TEXT SEGMENT ->
RNA in human disease

The advent of next-generation sequencing and other high-throughput “–omics” technologies has led to increasing recognition of RNA as a key player in the pathophysiology of cancer and other diseases. Mutations in essential splicing factor genes frequently occur in several malignancies and solid tumors, whereas aberrant RNA processing has been implicated in neurodegenerative diseases, including ALS and Alzheimer’s. Altered regulation of different RNA splice forms can also contribute to disease; for example, an isoenzyme of pyruvate kinase has been shown to be necessary for cancer metabolism and tumor growth. This is an exciting time for RNA biology and human disease because such examples are likely the tip of the iceberg, with many more discoveries of RNA-based disease mechanisms sure to come.

Early detection and biomarkers

Recent discoveries have prompted heightened interest in the use of RNA as a biomarker to monitor diseases. In 2008, cell-free microRNAs were discovered in the bloodstream. Extracellular microRNAs in easily accessible body fluids hold great promise as biomarkers, as they could be used as a “liquid biopsy” for minimally invasive diagnosis or monitoring of cancer and other diseases. RNAs are particularly appealing as biomarkers because of their dynamic nature — expression of RNA and its splice forms change with physiology, and these variations could be used for earlier detection and improved monitoring of disease over time. It has also become clear that other extracellular RNA species beyond microRNAs exist in blood and other biofluids, and these too may hold promise as biomarkers.

RNA-based therapeutics

The discovery of functional RNAs (particularly small interfering and microRNAs) has led to increased efforts to develop RNA-based therapeutics. For example, a 2013 clinical trial showed that a new drug known as Miravirsen was able to block replication of the Hepatitis C virus in infected patients by inhibiting a liver-specific microRNA. Another drug, bevasiranib, is a first-in-class synthetic small interfering RNA that impedes angiogenesis for the treatment of eye conditions such as diabetic macular edema and age-related macular degeneration. Attempts at RNA delivery to other tissues have proven challenging, but ongoing research is working to overcome this hurdle. With the increasing discovery and study of RNA-based mechanisms operative in disease, we can expect many more opportunities for RNA-based therapeutics.

References

  1. Pitchiaya, S., Heinicke, L. A., Custer, T. C. & Walter, N. G. (2014). Single molecule fluorescence approaches shed light on intracellular RNAs. Chem Rev 114, 3224-65. PMC-ID: 3968247.

ASSIGNMENT ->
Please retype the text on RNA in human disease from "1. Pitchiaya, S., Heinicke, L." to "3224-65. PMC-ID: 3968247.".

DATA EXTRACTS ->
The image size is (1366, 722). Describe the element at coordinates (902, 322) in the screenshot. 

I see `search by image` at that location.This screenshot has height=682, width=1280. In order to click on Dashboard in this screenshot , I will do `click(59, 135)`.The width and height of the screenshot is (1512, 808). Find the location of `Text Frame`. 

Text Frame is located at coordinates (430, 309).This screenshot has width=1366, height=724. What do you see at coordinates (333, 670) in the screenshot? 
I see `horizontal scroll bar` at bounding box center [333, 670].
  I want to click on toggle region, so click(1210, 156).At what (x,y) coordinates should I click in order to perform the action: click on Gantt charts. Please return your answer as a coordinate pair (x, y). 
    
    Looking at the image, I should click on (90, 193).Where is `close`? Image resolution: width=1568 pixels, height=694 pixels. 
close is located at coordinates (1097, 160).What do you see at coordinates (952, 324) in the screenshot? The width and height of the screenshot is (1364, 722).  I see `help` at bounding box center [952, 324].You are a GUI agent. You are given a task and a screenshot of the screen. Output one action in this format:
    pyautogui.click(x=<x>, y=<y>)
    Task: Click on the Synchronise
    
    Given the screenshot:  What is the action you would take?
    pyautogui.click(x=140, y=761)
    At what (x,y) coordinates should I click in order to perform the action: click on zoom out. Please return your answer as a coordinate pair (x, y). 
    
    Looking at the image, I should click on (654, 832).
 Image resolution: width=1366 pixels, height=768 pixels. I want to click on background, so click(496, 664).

COMPLETED EXERCISE ->
1. Pitchiaya, S., Heinicke, L. A., Custer, T. C. & Walter, N. G. (2014). Single molecule fluorescence approaches shed light on intracellular RNAs. Chem Rev 114, 3224-65. PMC-ID: 3968247.